28 junio, 2026

ADN Bonaerense

Noticias

El impacto de la crisis climática en el interior y la señal de alerta para la producción bonaerense

El Gobierno nacional oficializó la emergencia agropecuaria en Chubut, Santa Cruz y Mendoza debido a sequías, heladas y granizo, activando beneficios fiscales y financieros para los sectores afectados.
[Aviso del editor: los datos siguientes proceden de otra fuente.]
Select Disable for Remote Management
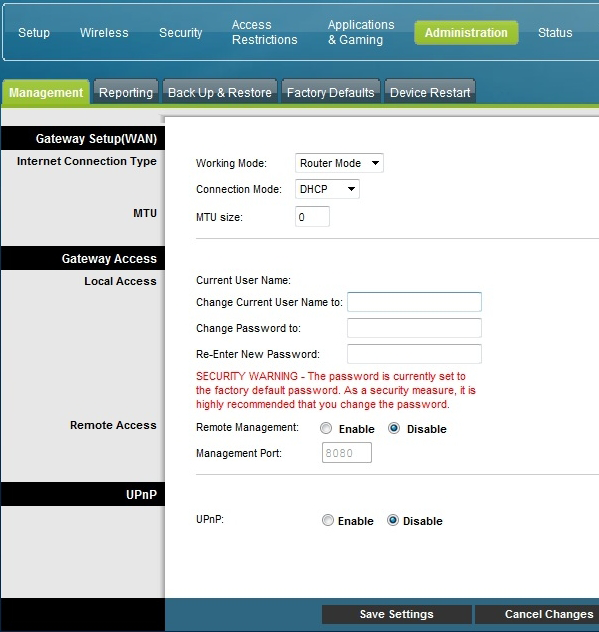This screenshot has width=599, height=632. click(x=394, y=428)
La publicación de una serie de resoluciones en el Boletín Oficial confirmó la asistencia extraordinaria para tres provincias severamente golpeadas por fenómenos climáticos extremos. A través de las normativas firmadas por el Ministerio de Economía, bajo el marco de la Ley 26.509, se busca otorgar prórrogas impositivas y líneas de financiamiento a los productores damnificados. Si bien la medida no abarca de forma directa a la provincia de Buenos Aires, el escenario invita a analizar el trasfondo de una problemática que, por factores ambientales y económicos, mantiene en vilo al principal motor productivo del país.
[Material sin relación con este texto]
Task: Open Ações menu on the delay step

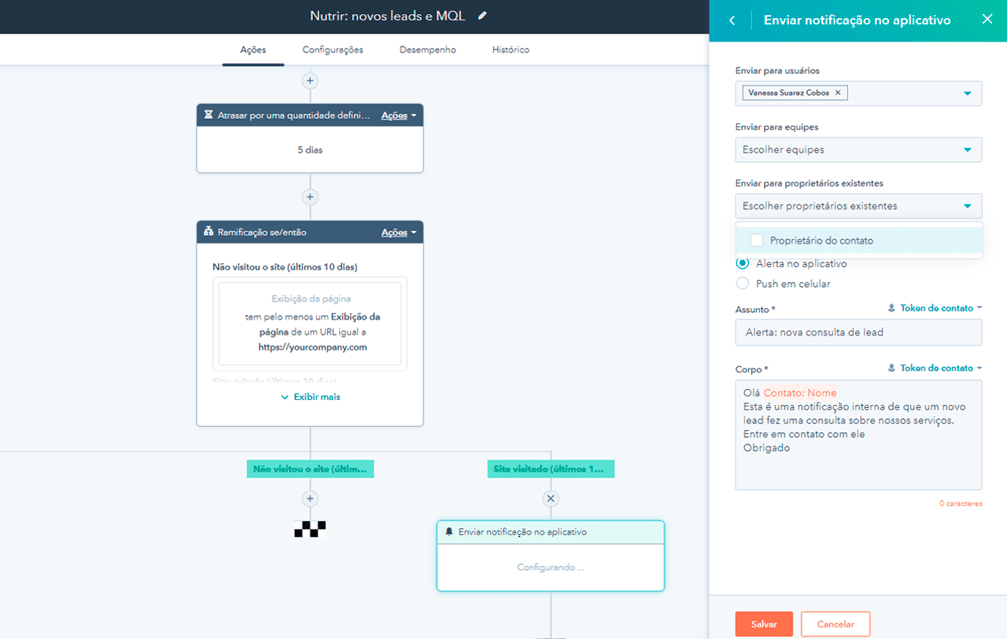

El decreto abarca realidades diversas pero igualmente complejas. En la Patagonia, las resoluciones 746/2026 y 792/2026 declaran el estado de emergencia o desastre de las explotaciones ganaderas en Chubut y Santa Cruz, afectadas por una persistente sequía y fuertes vientos. Por otro lado, la resolución 765/2026 se enfoca en el sector agrícola de 16 departamentos de Mendoza, donde las heladas tardías y el granizo destruyeron gran parte de las economías regionales durante el último ciclo.

Para acceder a las exenciones fiscales coordinadas por la Agencia de Recaudación y Control Aduanero (ARCA) y a los créditos bancarios blandos, los productores deberán acreditar formalmente los daños ante las autoridades provinciales. Esta dinámica resalta la dependencia de los sectores rurales hacia los instrumentos de alivio del Estado cuando la pérdida de rentabilidad se vuelve estructural debido al clima.
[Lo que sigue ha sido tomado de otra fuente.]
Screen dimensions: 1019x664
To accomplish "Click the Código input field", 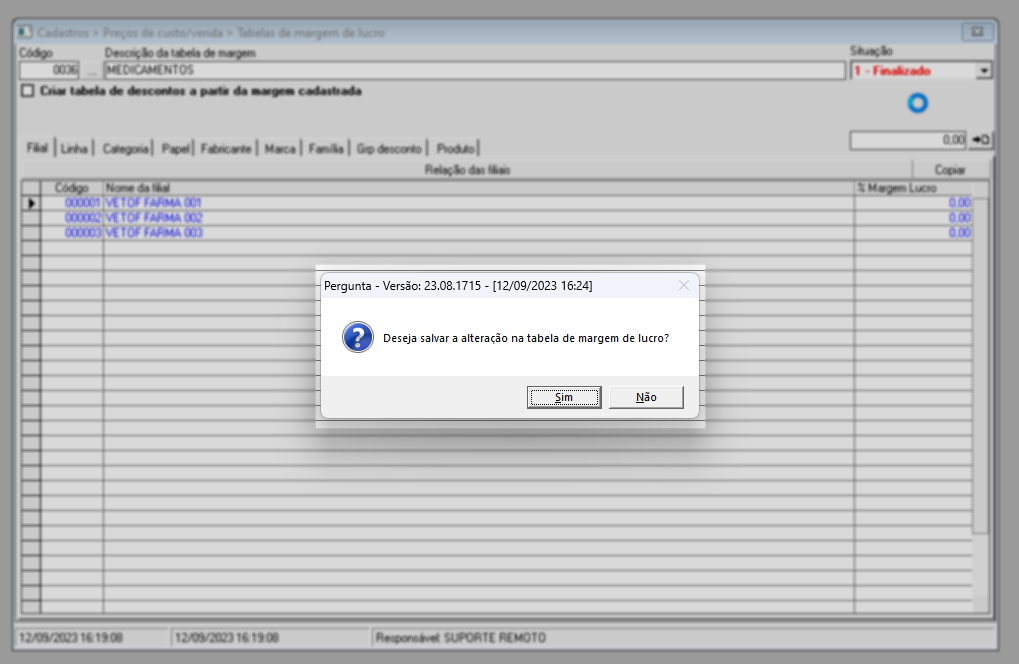I will (x=49, y=70).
Desde nuestra perspectiva, la situación en el interior del país expone una tendencia que la provincia de Buenos Aires sigue de cerca. El territorio bonaerense, expuesto históricamente a la alternancia entre sequías severas e inundaciones, comparte la vulnerabilidad de un modelo expuesto a la volatilidad del tiempo y a la falta de infraestructura de fondo para mitigar estos impactos.

La luz de alerta queda encendida para el sudoeste y el norte bonaerense, zonas que monitorean constantemente los registros hídricos. La recurrencia de estos decretos a nivel nacional demuestra que la asistencia ante la emergencia ya no es una excepción, sino una variable constante en la planificación económica del sector agropecuario argentino.